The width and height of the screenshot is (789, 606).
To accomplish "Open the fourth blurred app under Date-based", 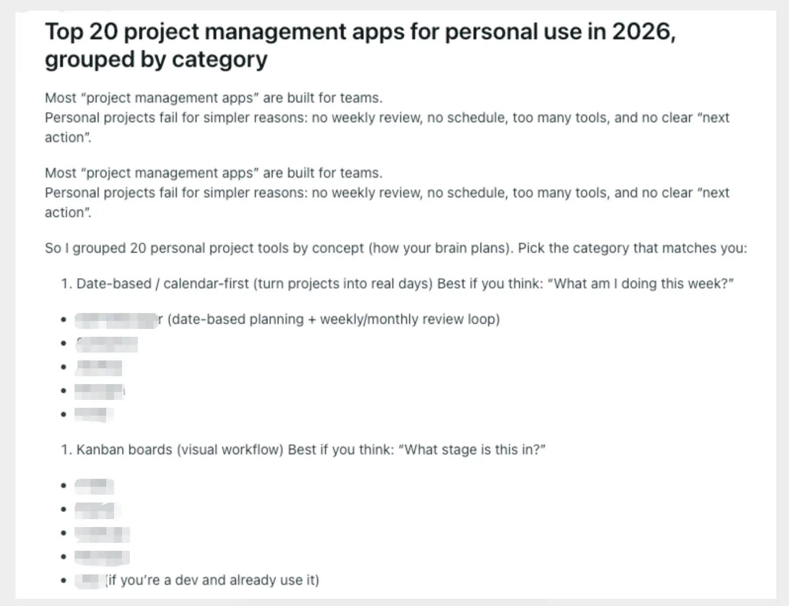I will click(x=100, y=391).
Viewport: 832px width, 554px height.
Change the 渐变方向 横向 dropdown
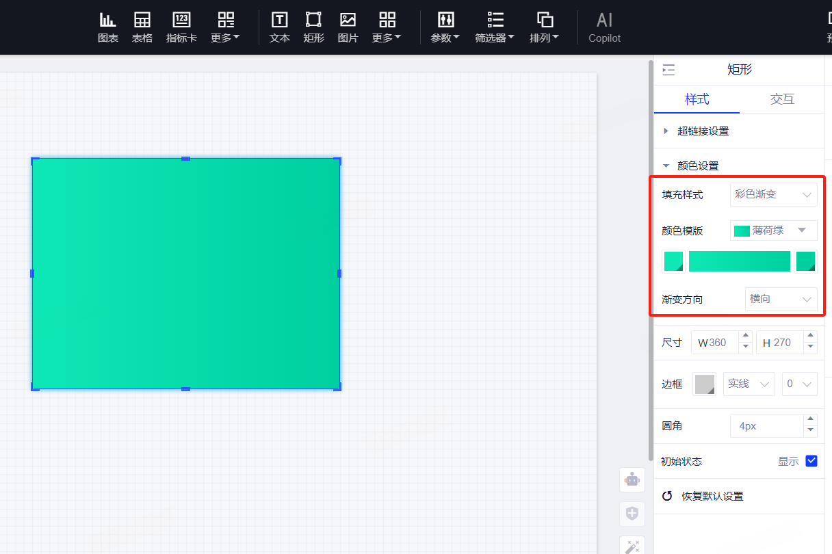[x=781, y=299]
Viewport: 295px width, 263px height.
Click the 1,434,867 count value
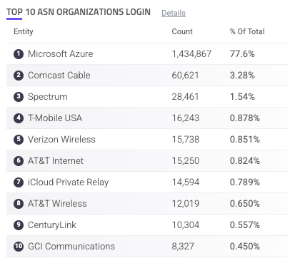191,54
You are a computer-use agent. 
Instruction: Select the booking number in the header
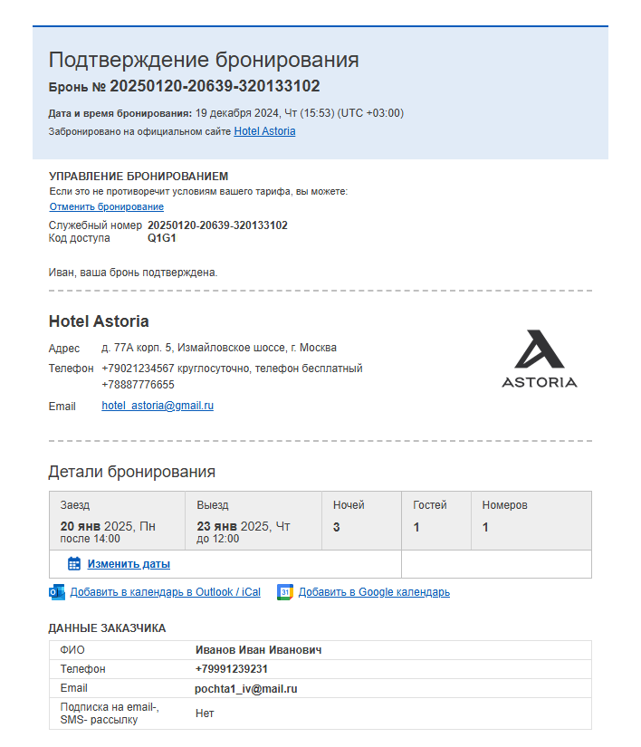215,86
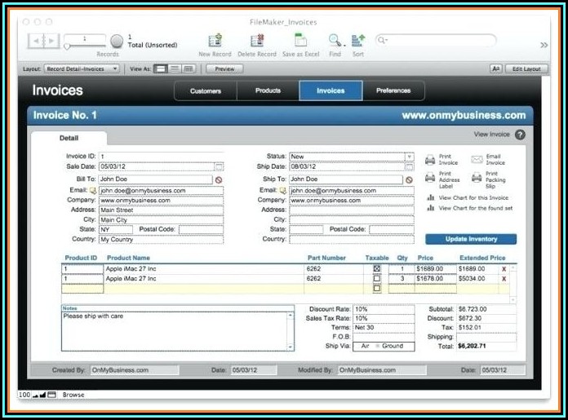Viewport: 568px width, 420px height.
Task: Click the Email Invoice envelope icon
Action: tap(477, 160)

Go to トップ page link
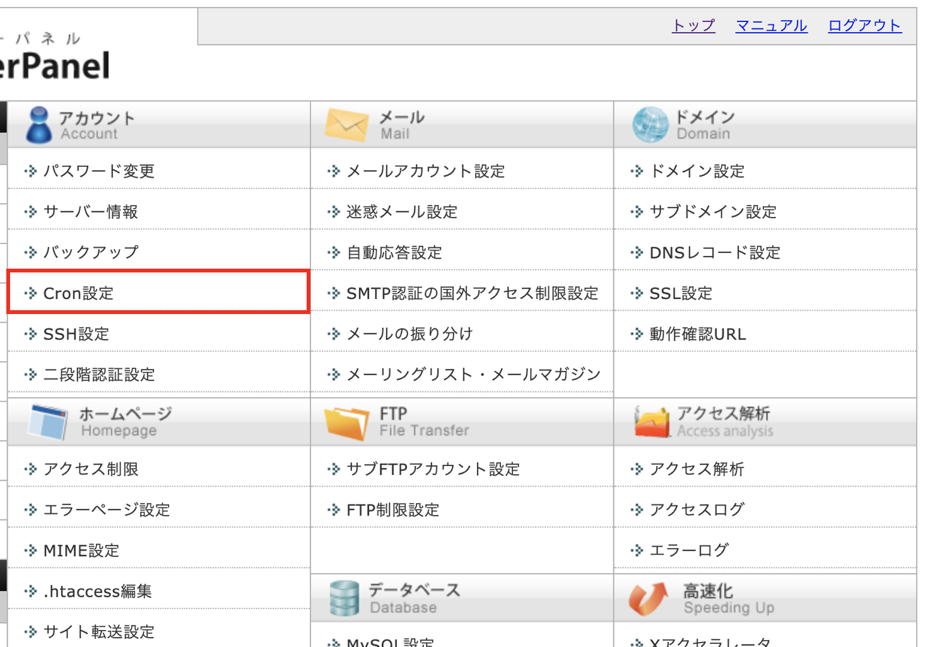(x=693, y=26)

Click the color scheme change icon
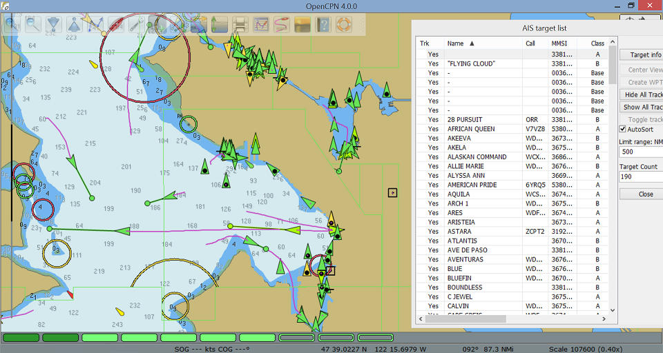(302, 26)
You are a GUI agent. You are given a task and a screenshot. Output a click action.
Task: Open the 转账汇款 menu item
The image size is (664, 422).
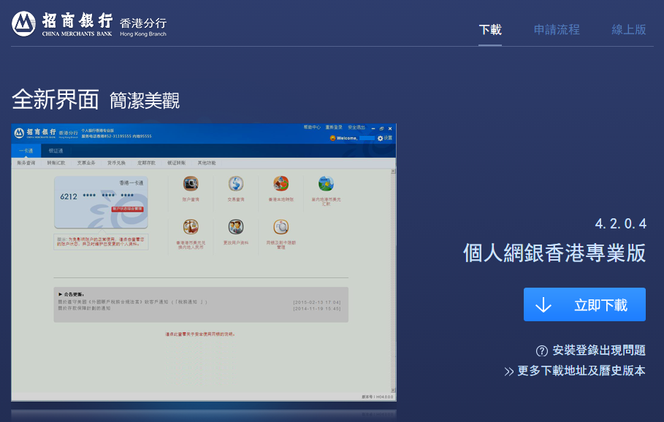pos(56,163)
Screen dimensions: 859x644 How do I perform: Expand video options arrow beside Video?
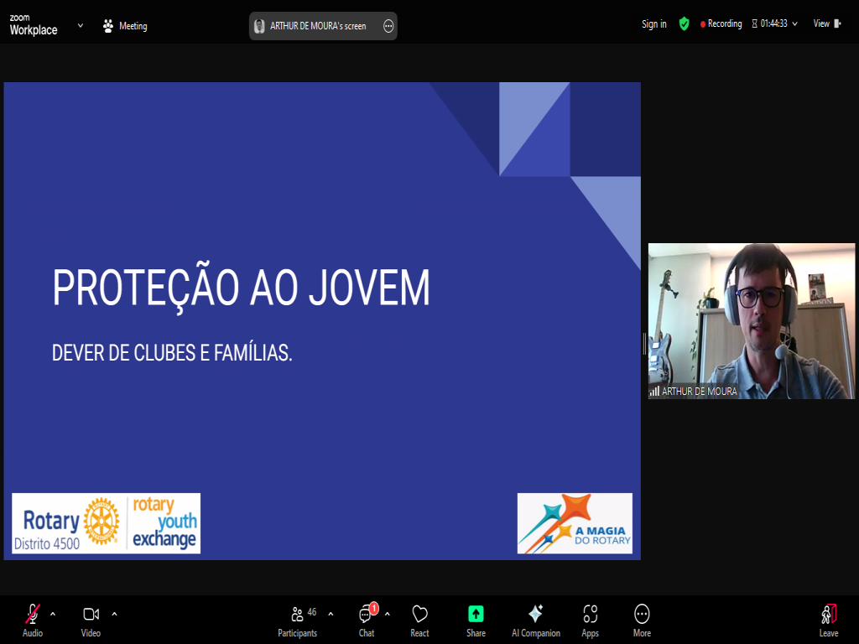click(114, 613)
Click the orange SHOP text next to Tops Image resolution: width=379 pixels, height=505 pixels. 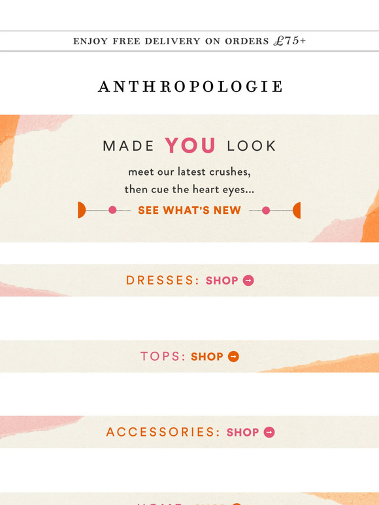coord(207,356)
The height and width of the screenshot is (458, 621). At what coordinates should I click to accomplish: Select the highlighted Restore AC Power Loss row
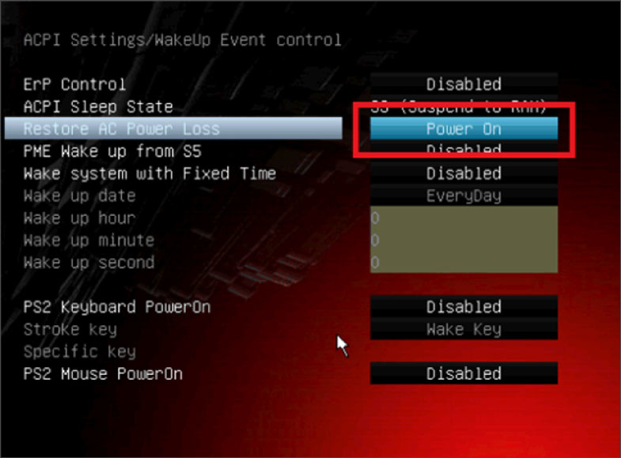(173, 128)
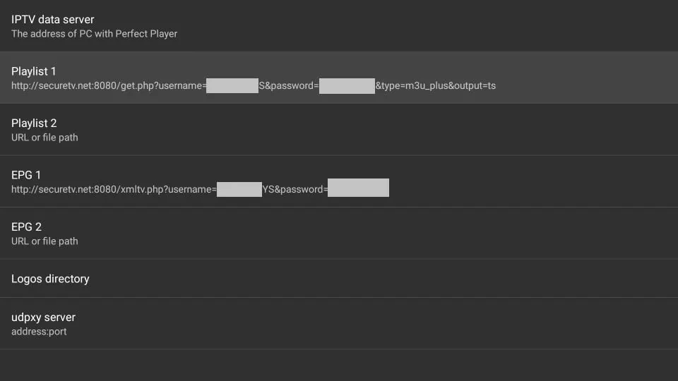The height and width of the screenshot is (381, 678).
Task: Open the Playlist 2 setting
Action: coord(34,123)
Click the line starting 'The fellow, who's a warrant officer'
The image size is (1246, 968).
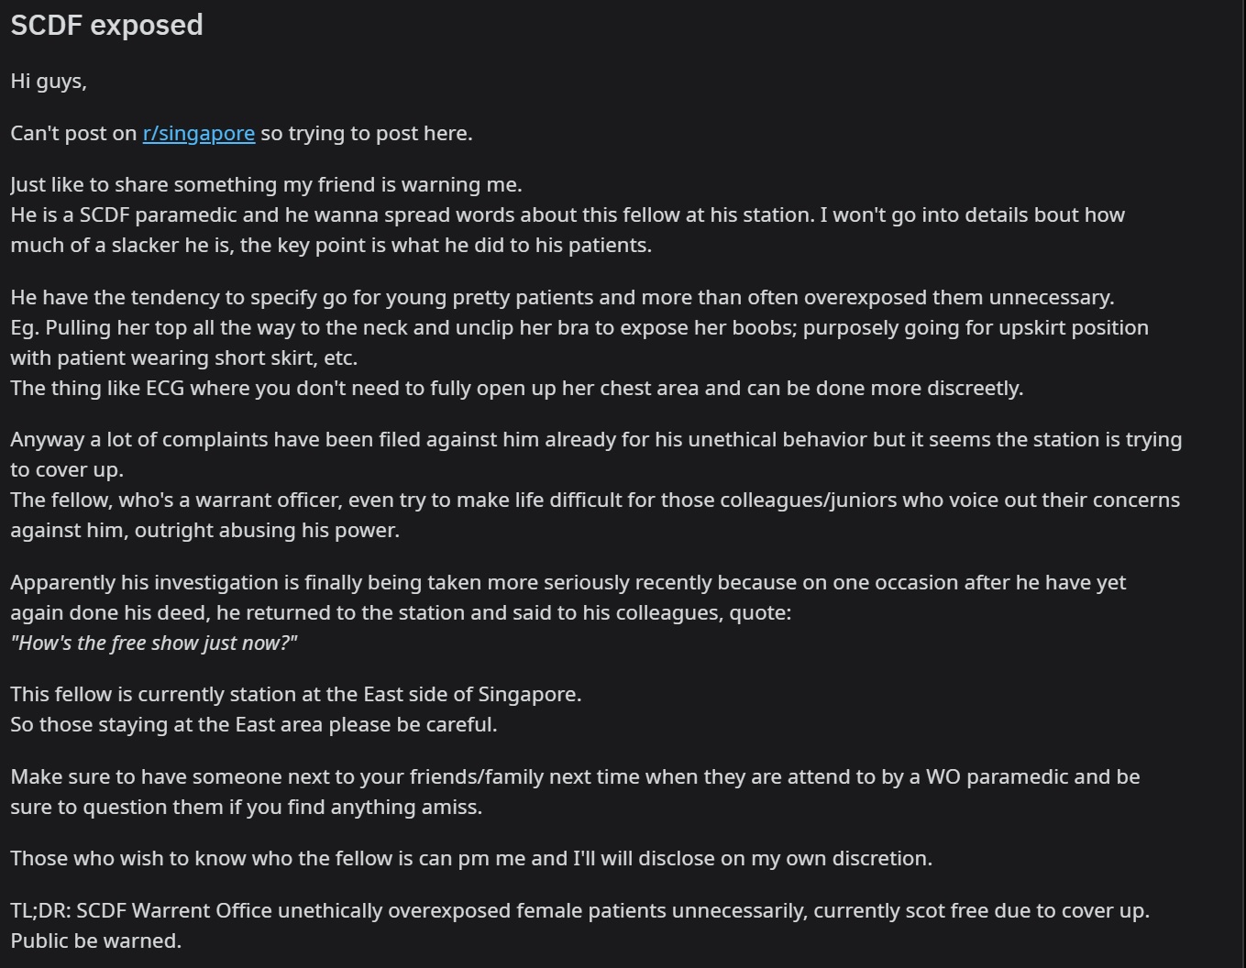coord(595,514)
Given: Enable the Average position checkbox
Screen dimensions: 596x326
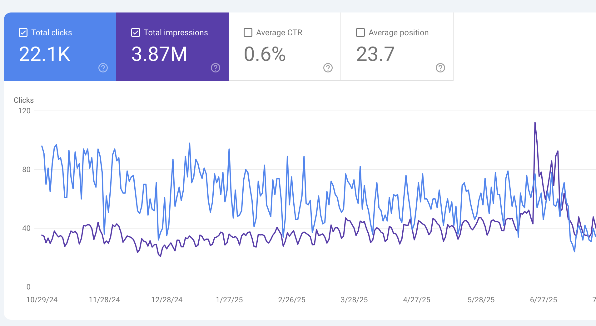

Your goal =
Reply with one number, the count of lines in the data that contain "agent".

Answer space =
2